Maintenant je pense que la culture judiciaire et politique de la France est très différente de celle des Etats-Unis. Le renseignement américain n’agit pas du tout de la même façon que nos services. C’est aussi ce qu’on a essayé de faire dans l’affaire Assange : la culture française et européenne est assez éloignée de celle des Etats-Unis : au niveau de la peine, de la façon dont on considère la preuve, mais aussi de la façon dont on traite les informations et les journalistes.

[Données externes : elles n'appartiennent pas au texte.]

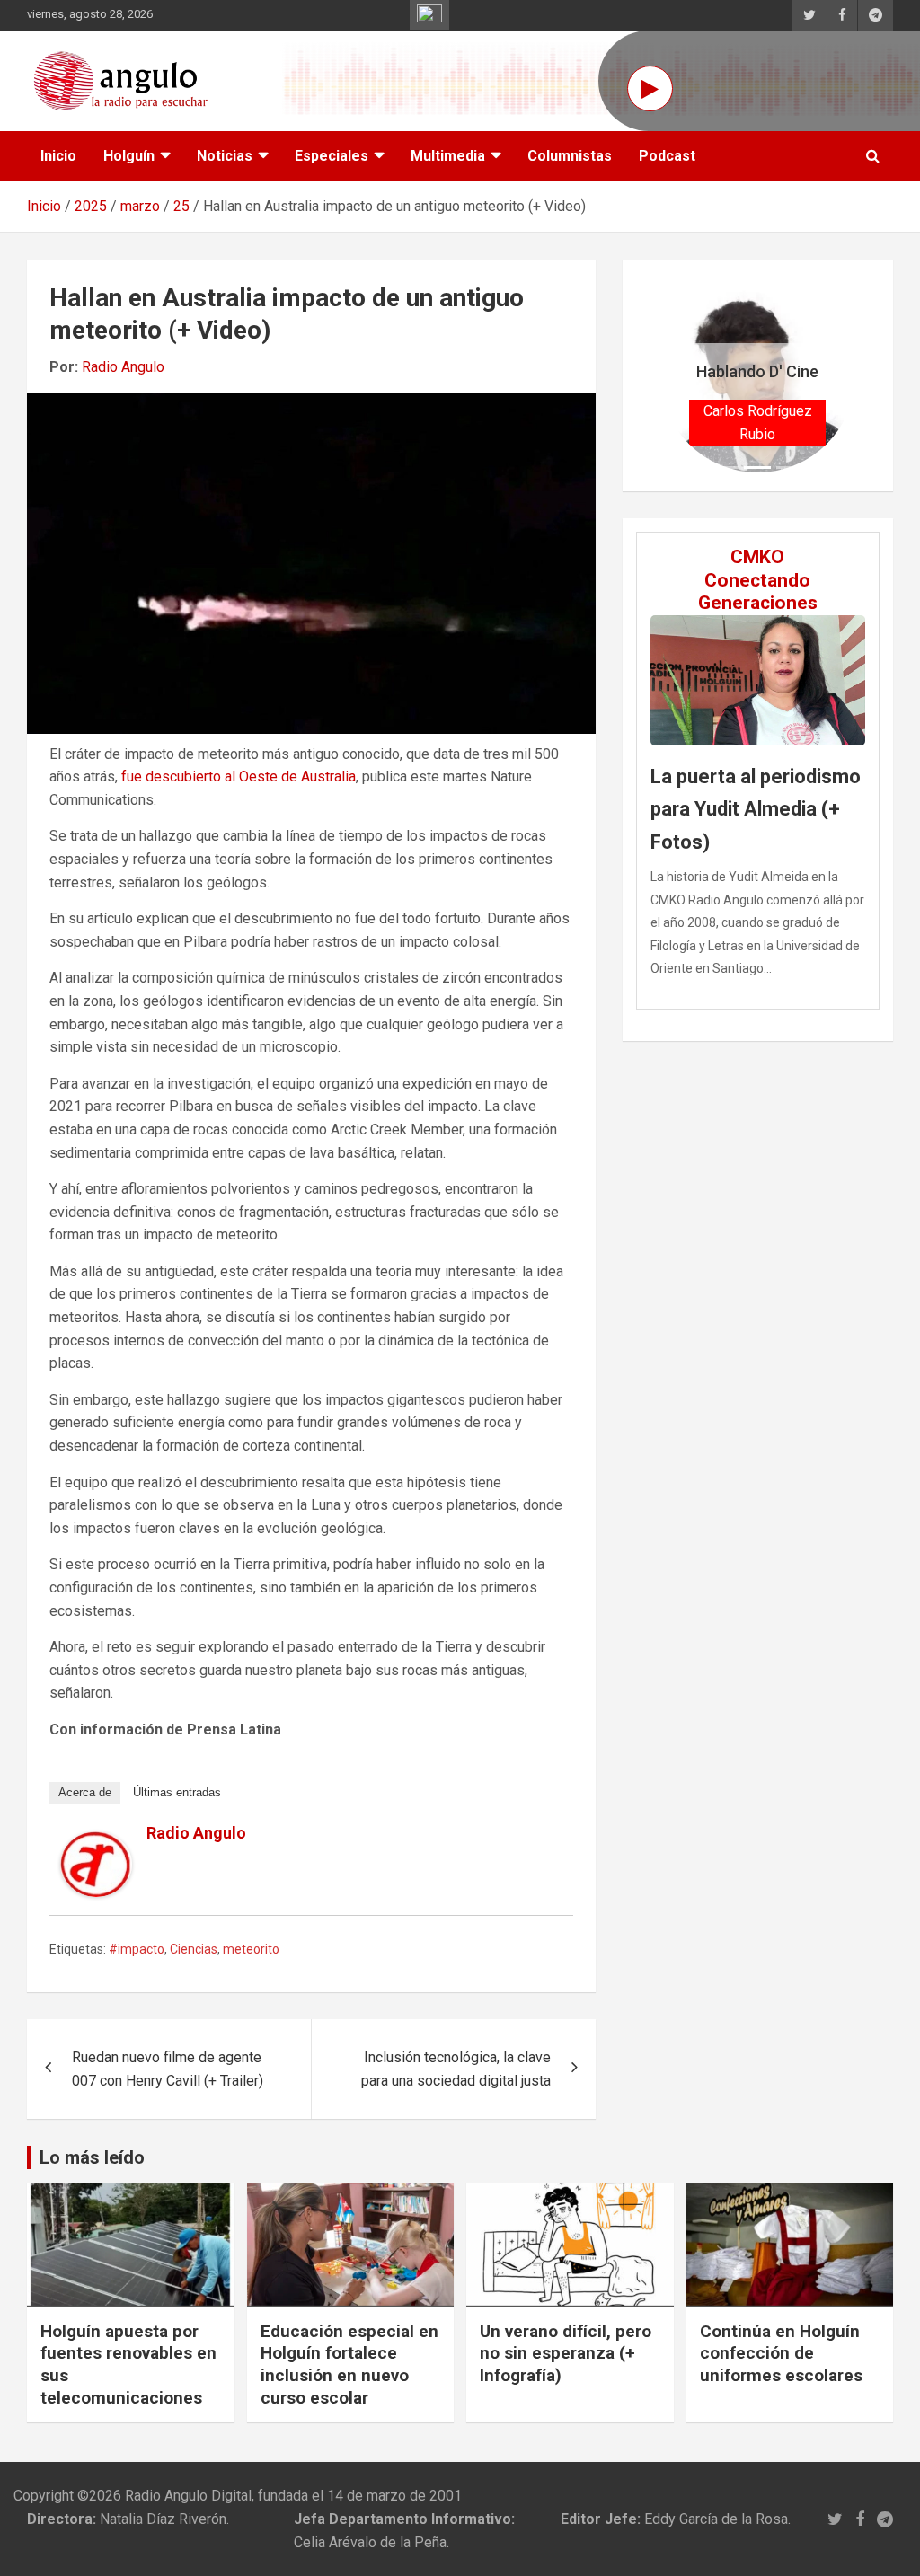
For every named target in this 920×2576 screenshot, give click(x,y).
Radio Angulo (123, 366)
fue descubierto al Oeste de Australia (238, 776)
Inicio (58, 155)
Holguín (129, 155)
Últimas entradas (177, 1792)
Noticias (224, 155)
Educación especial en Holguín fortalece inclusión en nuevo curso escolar (349, 2364)
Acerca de (84, 1792)
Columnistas (569, 155)
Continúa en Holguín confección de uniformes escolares (781, 2353)
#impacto (136, 1949)
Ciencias (193, 1949)
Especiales (331, 155)
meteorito (251, 1949)
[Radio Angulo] (96, 1842)
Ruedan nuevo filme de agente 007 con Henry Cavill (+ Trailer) (167, 2069)
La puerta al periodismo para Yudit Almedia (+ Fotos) (755, 809)
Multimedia (448, 155)
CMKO (757, 557)
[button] (675, 375)
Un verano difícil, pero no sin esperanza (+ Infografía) (565, 2353)
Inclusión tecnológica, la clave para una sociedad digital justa (456, 2069)
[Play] (650, 88)
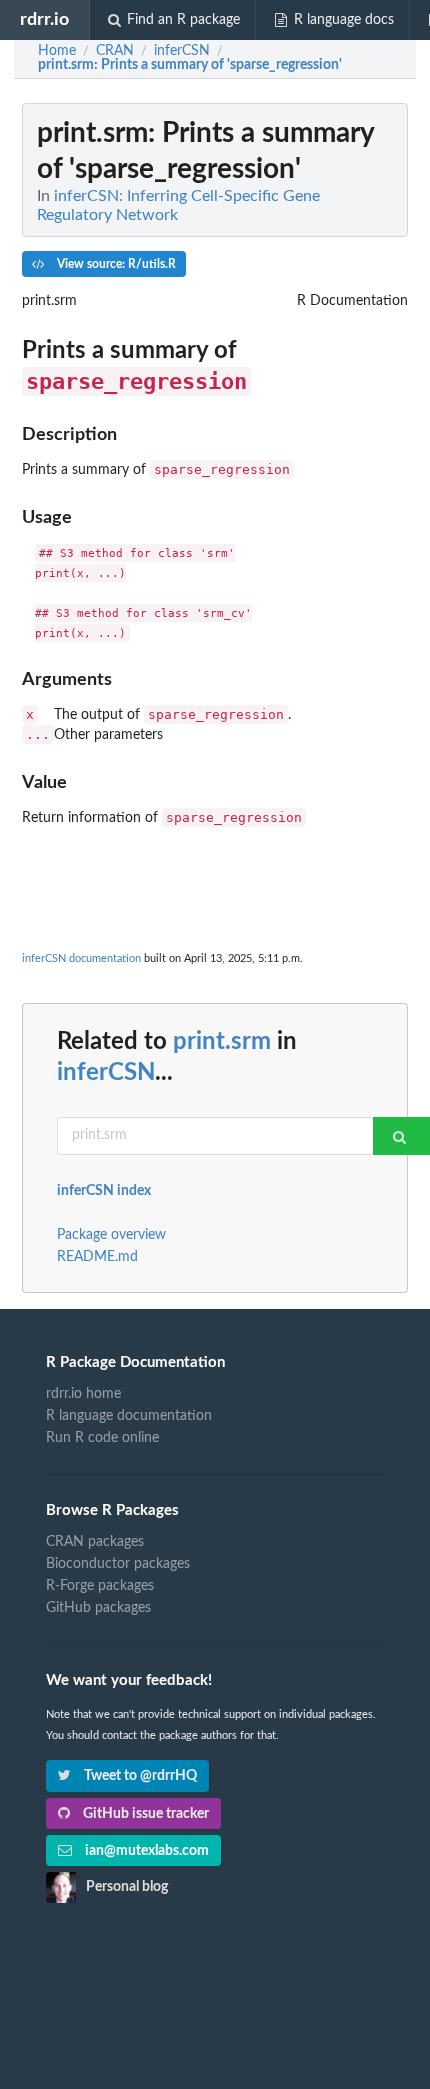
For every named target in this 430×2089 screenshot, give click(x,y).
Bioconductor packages (118, 1564)
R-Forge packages (100, 1586)
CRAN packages (95, 1542)
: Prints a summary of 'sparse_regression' (190, 65)
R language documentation (129, 1416)
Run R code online (102, 1438)
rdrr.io (44, 19)
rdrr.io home (83, 1394)
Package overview (111, 1235)
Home (57, 51)
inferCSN (106, 1073)
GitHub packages (98, 1608)
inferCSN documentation (81, 958)
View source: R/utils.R (115, 264)
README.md (97, 1257)
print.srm (222, 1042)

Reste qu’il faudrait que notre pays porte davantage la voix de ceux qui combattent pour la liberté.

Selon vous, la France aurait-elle pu faire davantage dans cette affaire ?

Je suis très critique parce que j’aurais souhaité que la France et les journalistes le soutiennent davantage. Il ne faut pas négliger les intérêts politiques qui justifient que le gouvernement français ait préféré rester prudent. Je constate d’ailleurs que les intérêts américains sont tellement puissants que la France n’a pas été en capacité de porter une voix claire en faveur de la défense du journaliste qu’est Julian Assange. Mais je compte sur notre pays pour le soutenir dans ses combats futurs pour la liberté de la presse et d’information.

Justement, après avoir payé très cher les conséquences de cet engagement, Julian Assange n’a-t-il pas envie de se consacrer à autre chose ?

Je ne peux pas me prononcer pour lui. Il est désormais un homme libre, il n’a plus besoin de son avocat pour s’exprimer à sa place. Il va retrouver tout ce dont il avait été privé, donc il va lui appartenir de s’exprimer, de communiquer et de vivre comme il l’entend. Une chose est sûre : cette remise en liberté ne signe pas l’arrêt du combat. Julian est quelqu’un d’immensément courageux, déterminé dans la cause qu’il incarne. J’espère qu’il prendra toutefois le temps de se consacrer à sa vie de famille et à ses proches. C’est quelqu’un de très attachant, il le mérite.